Could you quote, word for word and with nothing else, the listing lines starting at the one containing "has width=1859, height=552." and ending at the one containing "center [212, 455].", both ends included?

◆ Records for the exercise
▬▬▬▬▬▬
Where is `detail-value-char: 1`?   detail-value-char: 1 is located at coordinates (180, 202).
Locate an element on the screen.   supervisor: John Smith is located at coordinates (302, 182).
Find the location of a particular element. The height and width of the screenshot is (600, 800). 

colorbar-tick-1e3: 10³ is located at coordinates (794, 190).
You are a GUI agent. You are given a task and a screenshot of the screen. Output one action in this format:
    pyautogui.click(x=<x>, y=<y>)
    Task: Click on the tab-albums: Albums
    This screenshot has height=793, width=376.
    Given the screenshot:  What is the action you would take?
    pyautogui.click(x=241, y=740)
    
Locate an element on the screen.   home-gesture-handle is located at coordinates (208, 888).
▬▬▬▬▬▬
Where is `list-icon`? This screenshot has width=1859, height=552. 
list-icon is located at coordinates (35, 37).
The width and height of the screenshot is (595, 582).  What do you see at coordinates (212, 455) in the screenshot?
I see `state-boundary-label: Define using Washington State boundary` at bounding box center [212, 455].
▬▬▬▬▬▬
◆ Output below
Where is `list-icon`? This screenshot has width=1859, height=552. 
list-icon is located at coordinates (35, 37).
The width and height of the screenshot is (595, 582).  What do you see at coordinates (212, 455) in the screenshot?
I see `state-boundary-label: Define using Washington State boundary` at bounding box center [212, 455].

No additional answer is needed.